DonationCoder.com Forum

DonationCoder.com Software => Coding Snacks => Finished Programs => Topic started by: rayman3003 on August 04, 2017, 01:59 PM

Title: DONE: Extracting All Image Links from a Booru Website
Post by: rayman3003 on August 04, 2017, 01:59 PM
I want to extract links of all images (png-jpg-jpeg-gif) in a booru website. (Booru(s) are some kind of image hosting websites).

Here is an example:

http://mspabooru.com/
(contains 161151 images)

(https://kek.gg/i/8653RC.jpg)

When clicking on posts, we could see images:

http://mspabooru.com/index.php?page=post&s=list

(https://kek.gg/i/6C5Ldh.jpg)

Then, after clicking on any images, It goes to a page:

http://mspabooru.com/index.php?page=post&s=view&id=166035

(https://kek.gg/i/6kK7SK.jpg)

That contains the link (url) of that image in left side of the page, when we click on the "original image" placeholder:

http://mspabooru.com//images/15/953debec5a4f550b37a7b0cabe5395a2.png

-------------

Now I 'm looking for a tool (an app or an online website) that helps me extract all these "Original image" links (urls) fast, And then I import the list of those urls in a download manager to leech them all.

I give that tool, these links:

http://mspabooru.com/index.php?page=post&s=view&id=161151
http://mspabooru.com/index.php?page=post&s=view&id=161150
http://mspabooru.com/index.php?page=post&s=view&id=161149
...
.
.
.
http://mspabooru.com/index.php?page=post&s=view&id=1

Then it gives me the links of images in each page:

http://mspabooru.com//images/15/aa2652c67b307eefb48ca3672fe09517.jpeg
http://mspabooru.com//images/15/fae66c978b7e52ada0e5332b5dbe2abd.png
http://mspabooru.com//images/15/38d72ad818e1471c5955db17ce2e89c4.jpeg
...
.
.
http://mspabooru.com//images/15/38d72ad818e14645955db17ce2e89c4.jpeg

So please give me any suggestion.
(or maybe a coder here could help me (I think its not hard to code a tiny app that doing this).

Thank u  ;D
Title: Re: DONE: Extracting All Image Links from a Booru Website
Post by: Curt on August 04, 2017, 05:50 PM
Do you really need to keep a list of the links, or is it okay to "merely" get the pictures?


Title: Re: DONE: Extracting All Image Links from a Booru Website
Post by: rayman3003 on August 05, 2017, 12:23 AM
Do you really need to keep a list of the links, or is it okay to "merely" get the pictures?

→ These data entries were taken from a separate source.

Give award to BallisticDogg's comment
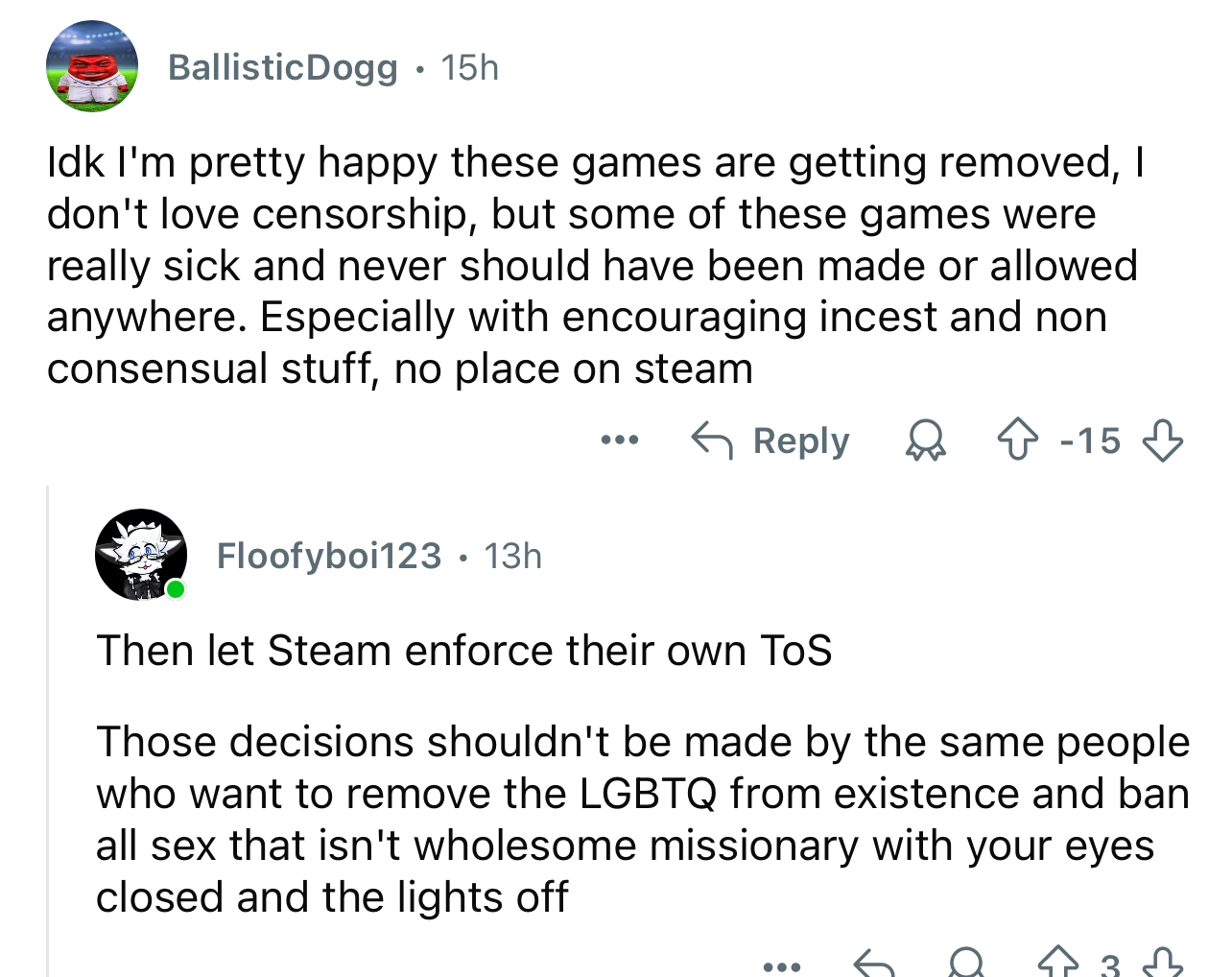This screenshot has height=977, width=1232. coord(926,441)
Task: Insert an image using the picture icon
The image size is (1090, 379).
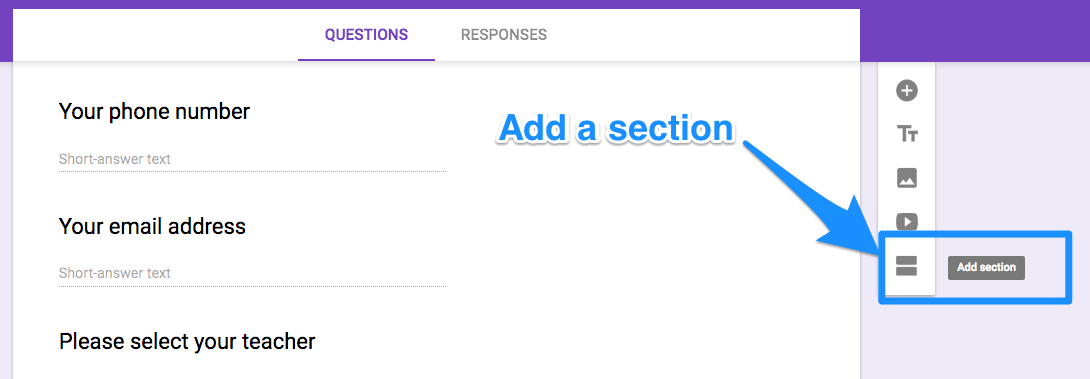Action: pos(906,178)
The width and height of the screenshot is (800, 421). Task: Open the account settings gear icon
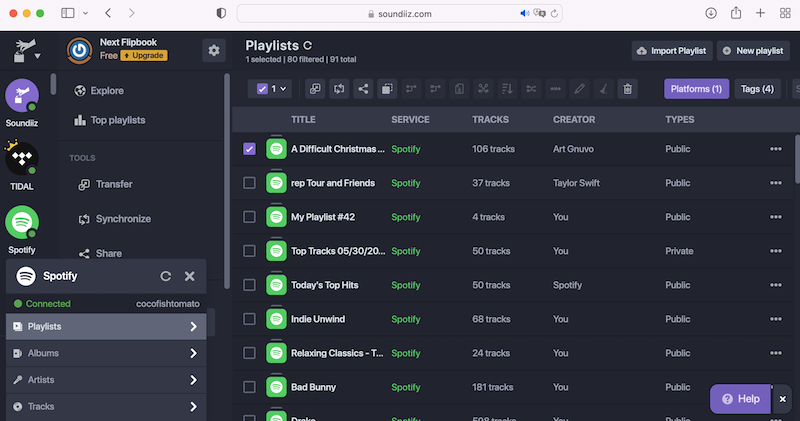tap(213, 50)
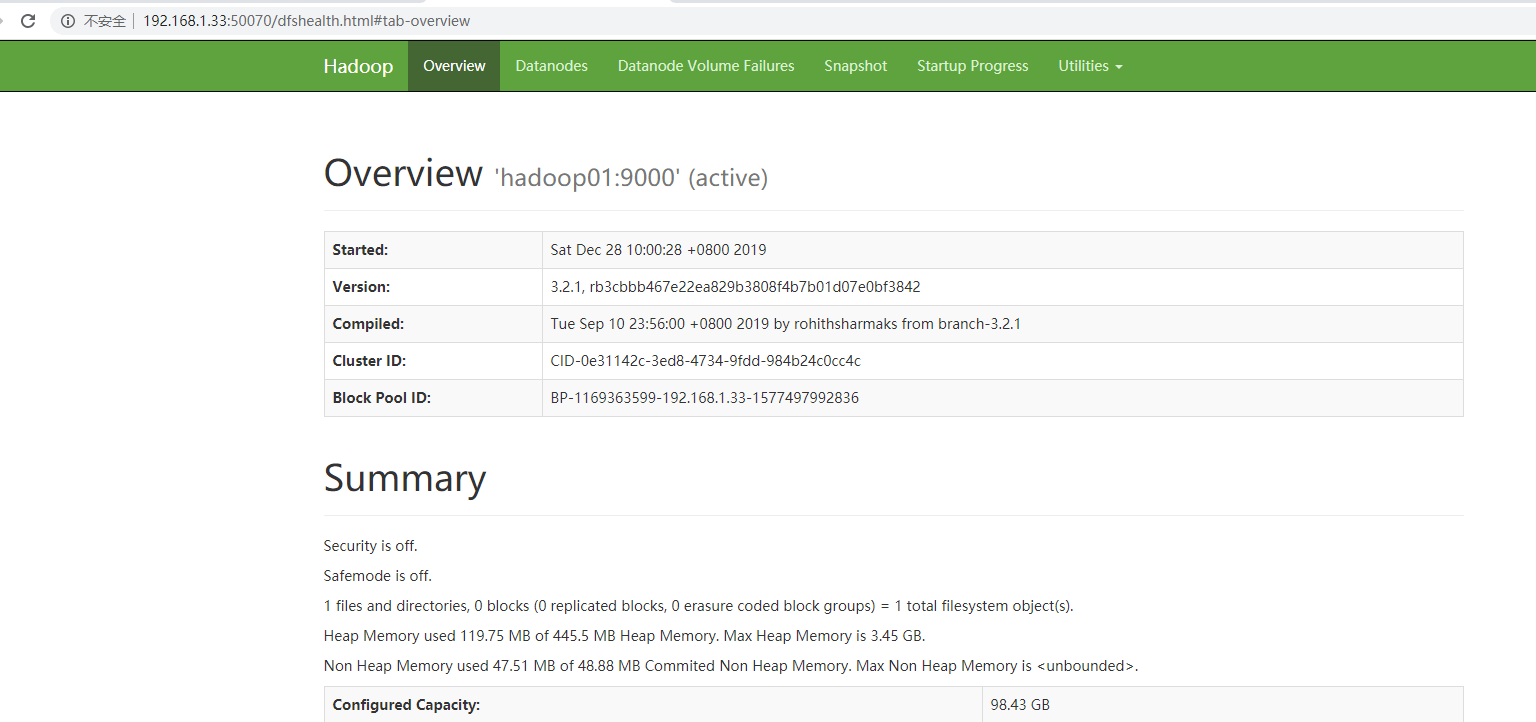This screenshot has width=1536, height=722.
Task: Click the Summary section heading
Action: 405,479
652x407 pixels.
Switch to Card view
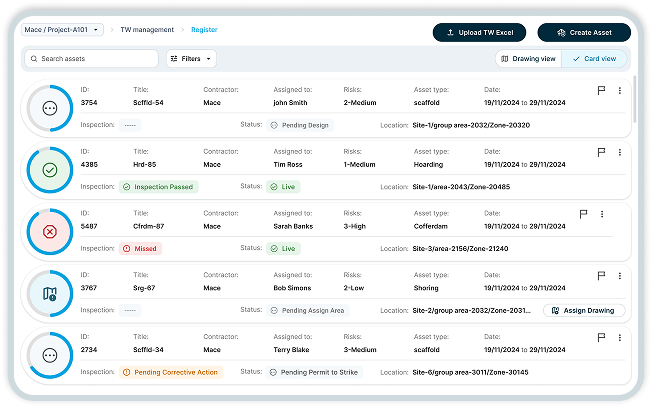(595, 59)
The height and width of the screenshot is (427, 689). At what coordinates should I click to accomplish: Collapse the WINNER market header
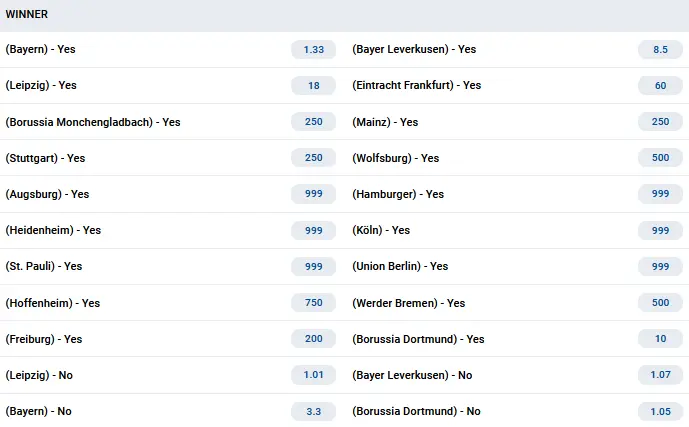(x=344, y=15)
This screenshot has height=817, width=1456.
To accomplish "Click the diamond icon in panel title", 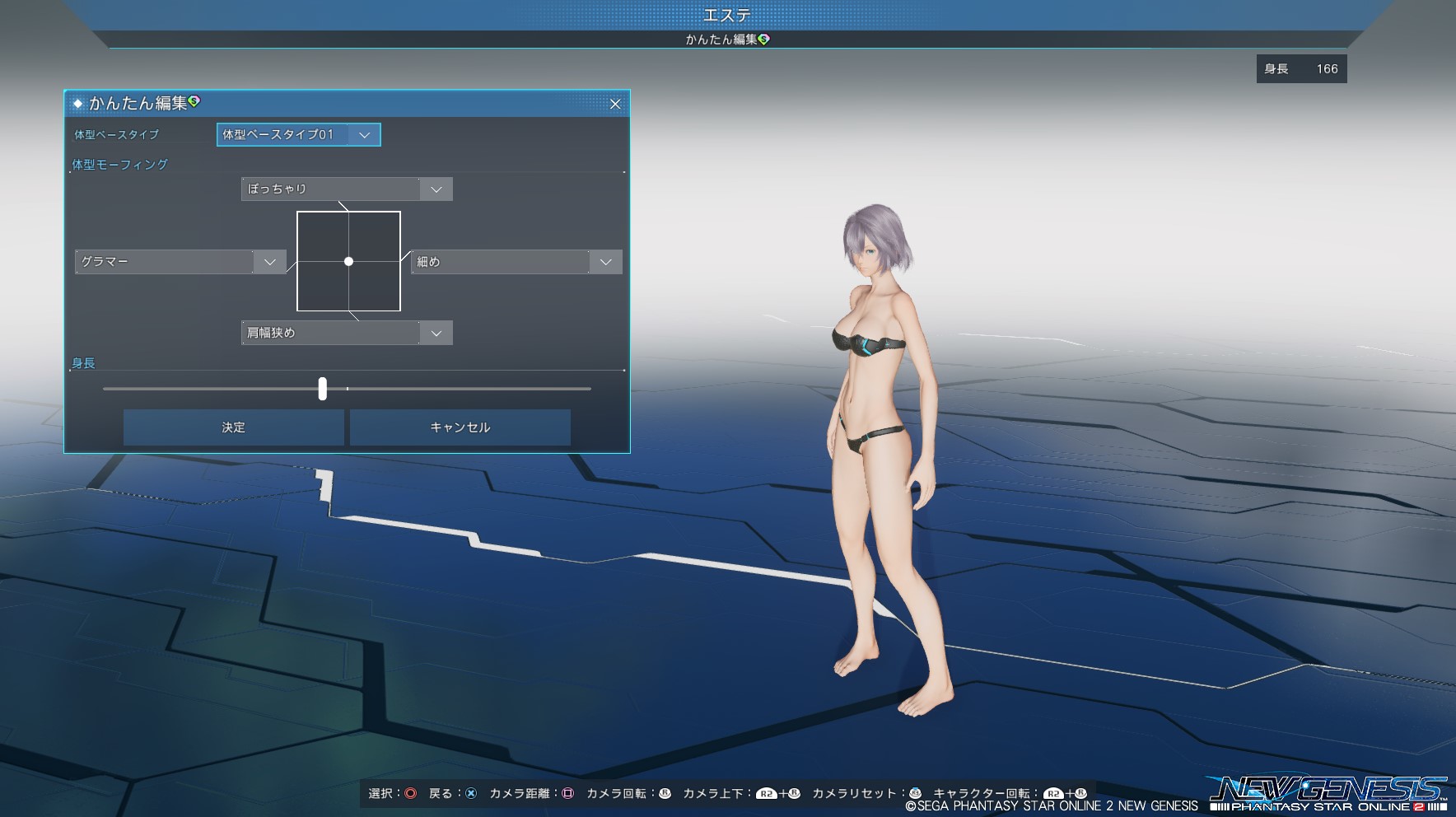I will coord(78,104).
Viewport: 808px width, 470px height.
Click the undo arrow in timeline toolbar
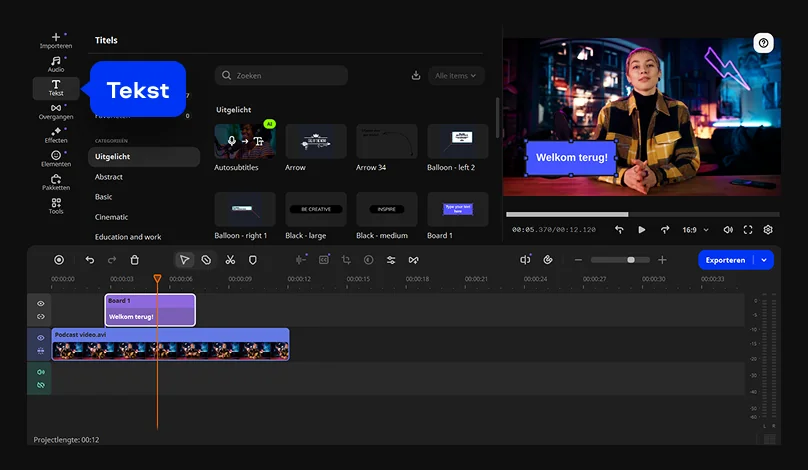90,260
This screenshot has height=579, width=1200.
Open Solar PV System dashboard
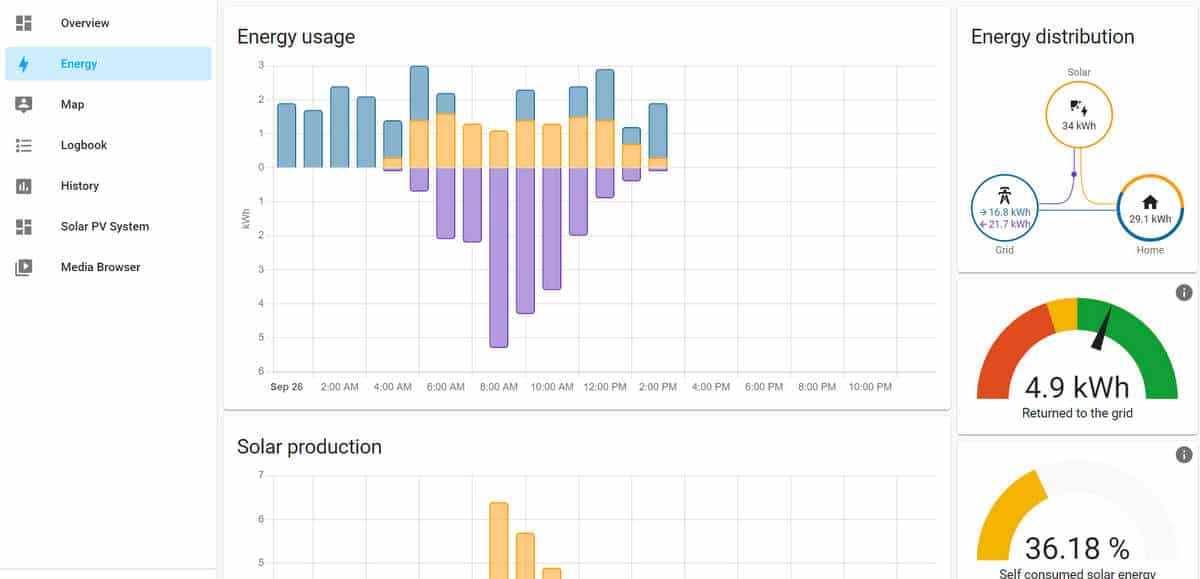pyautogui.click(x=104, y=227)
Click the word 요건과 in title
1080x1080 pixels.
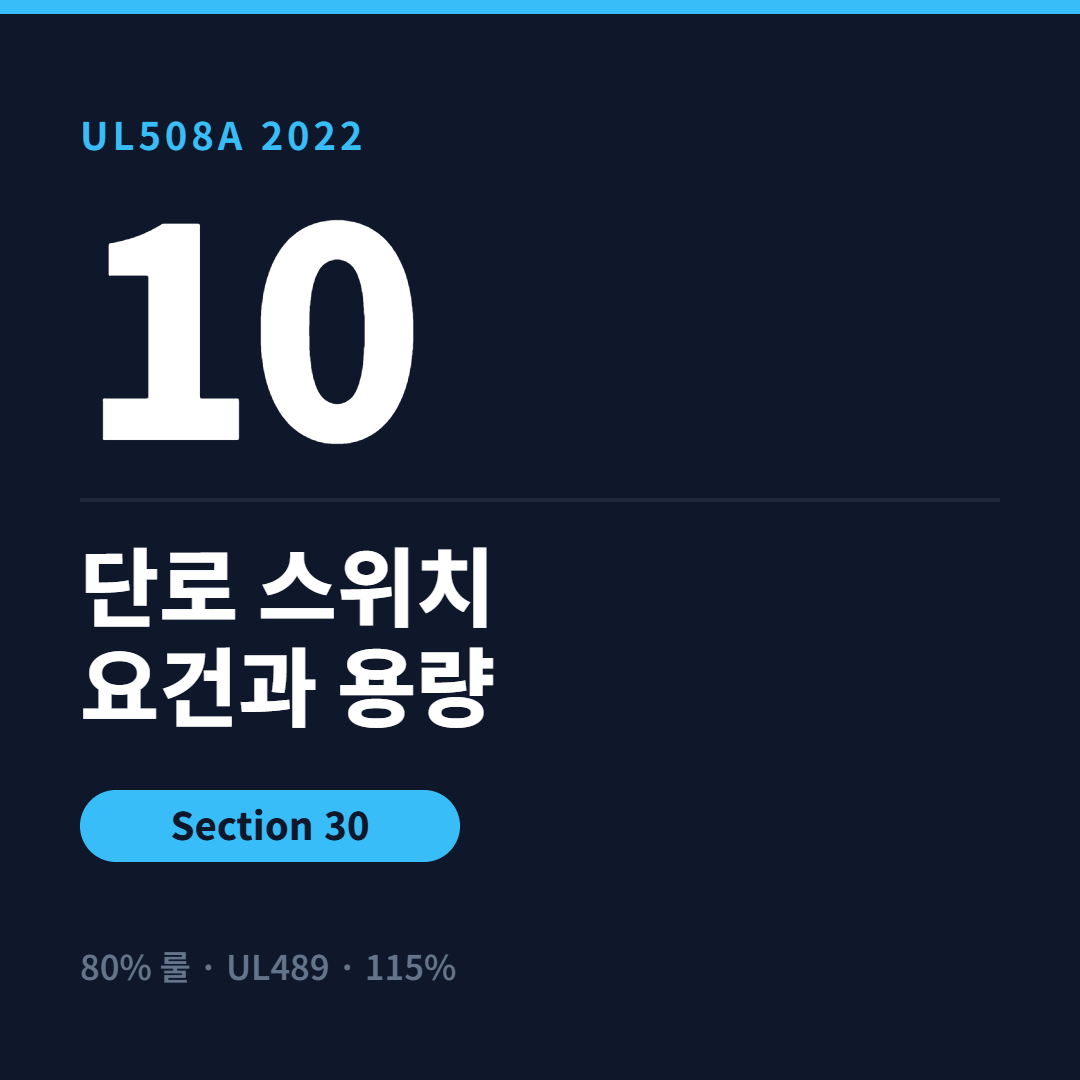(x=199, y=687)
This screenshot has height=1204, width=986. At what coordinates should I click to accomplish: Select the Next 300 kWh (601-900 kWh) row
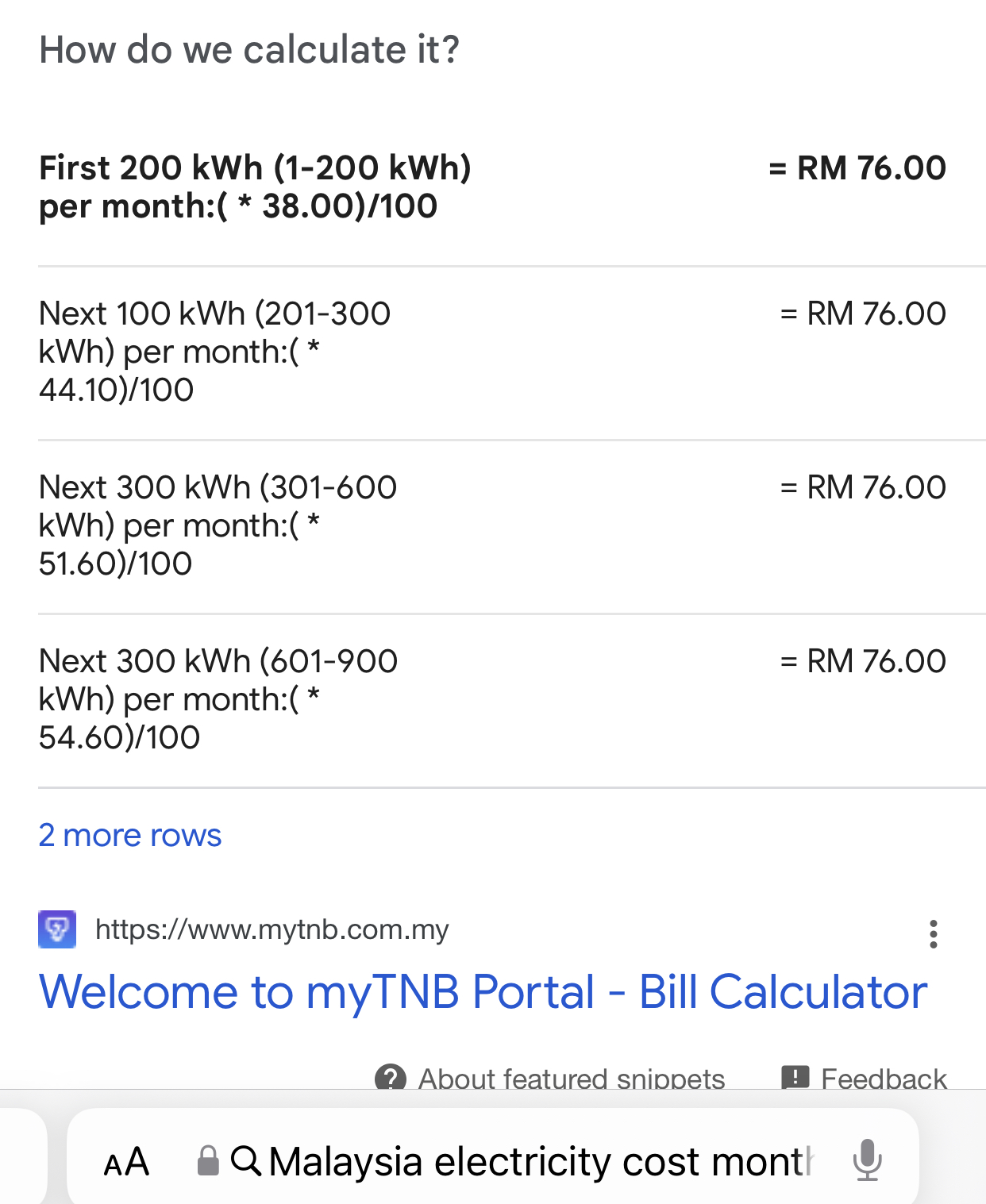(492, 699)
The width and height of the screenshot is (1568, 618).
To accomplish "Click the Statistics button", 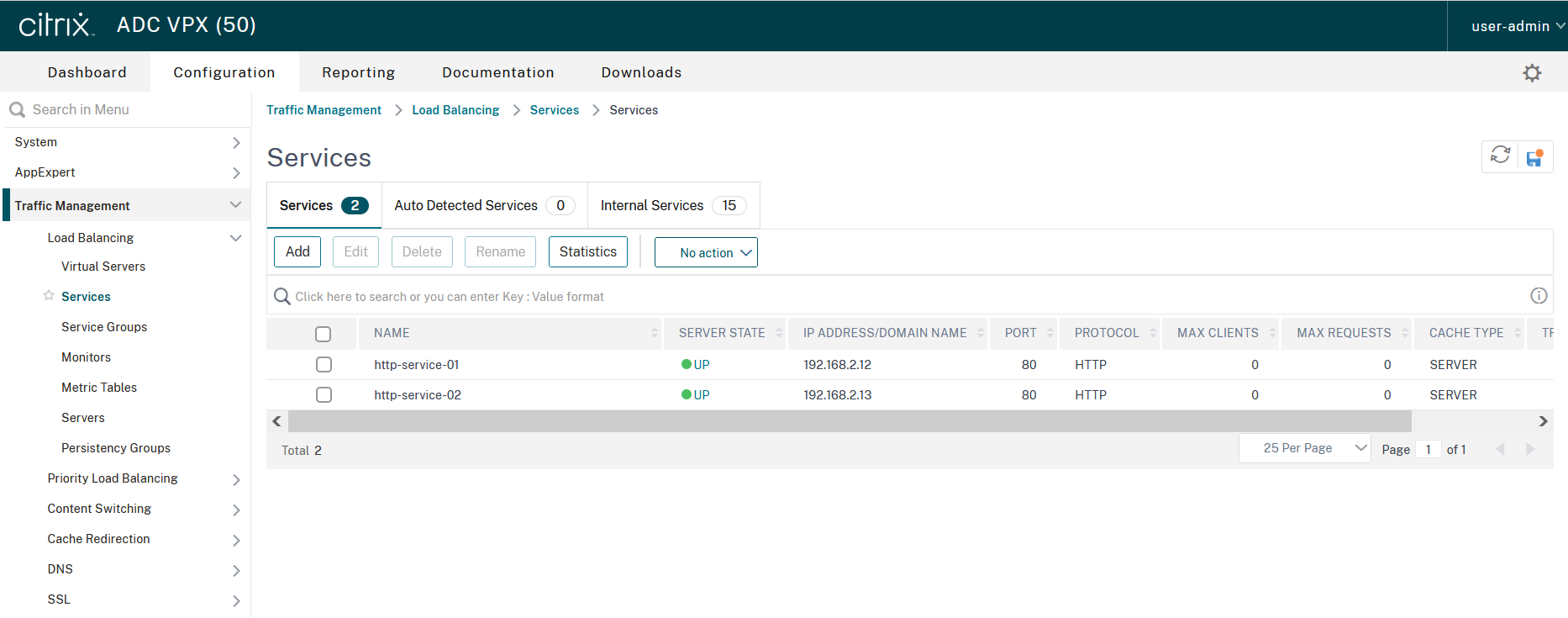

My goal is to get the pictures. But having the list of links, helps me to put them in download managers and leech them faster.  :) (So I prefer the links list)
Title: Re: DONE: Extracting All Image Links from a Booru Website
Post by: 4wd on August 05, 2017, 06:44 AM
Wouldn't it be easier to use a Download Manager within the browser?

eg. Firefox + DownThemAll  or  Chrome-based + GetThemAll

Both of these allow you to filter on filetype.
Title: Re: DONE: Extracting All Image Links from a Booru Website
Post by: rayman3003 on August 05, 2017, 10:24 AM
Wouldn't it be easier to use a Download Manager within the browser?

eg. Firefox + DownThemAll  or  Chrome-based + GetThemAll

Both of these allow you to filter on filetype.

OK, thats also a download manager.  :P

I have "DownThemAll" in my firefox. Please show me how to grab all images by "DownThemAll" within all of these 161151 pages:

http://mspabooru.com/index.php?page=post&s=view&id=161151
http://mspabooru.com/index.php?page=post&s=view&id=161150
http://mspabooru.com/index.php?page=post&s=view&id=161149
...
.
.
.
http://mspabooru.com/index.php?page=post&s=view&id=1
Title: Re: DONE: Extracting All Image Links from a Booru Website
Post by: skwire on August 05, 2017, 05:12 PM
Here's an AutoHotkey example showing how to download all the images from the example site you gave:

Code: Autohotkey [Select]
  1. ;http://mspabooru.com/index.php?page=post&s=view&id=166035
  2. sSourceURL := "http://mspabooru.com/index.php?page=post&s=view&id="
  3. nPageStart := 1
  4. nPageEnd   := 161151
  5.  
  6. ; Create directory to dump images to.
  7. FileCreateDir, % A_ScriptDir . "\images"
  8.  
  9. Loop, % nPageEnd
  10. {
  11.     If ( A_Index < ( nPageStart - 1 ) )
  12.     {
  13.         Continue
  14.     }
  15.     Else
  16.     {
  17.         ; Update tray icon tooltip.
  18.         Menu, Tray, Tip, % "Processing URL number: " . A_Index
  19.        
  20.         ; Download HTML page.
  21.         URLDownloadToFile, % sSourceURL . A_Index, % A_ScriptDir . "\temp.html"
  22.        
  23.         ; Read in HTML source.
  24.         FileRead, myData, % A_ScriptDir . "\temp.html"
  25.        
  26.         ; Parse HTML source for image URLs.
  27.         Loop, Parse, myData, `n, `r
  28.         {
  29.             ; Match image URLs.  
  30.             If ( RegExMatch( A_LoopField, "(https?:\/\/.*\.(?:png|jpg|jpeg|gif))", Match ) )
  31.             {
  32.                 ; Crack the URL into its parts.
  33.                 SplitPath, % Match1, OutFileName, OutDir, OutExtension, OutNameNoExt, OutDrive
  34.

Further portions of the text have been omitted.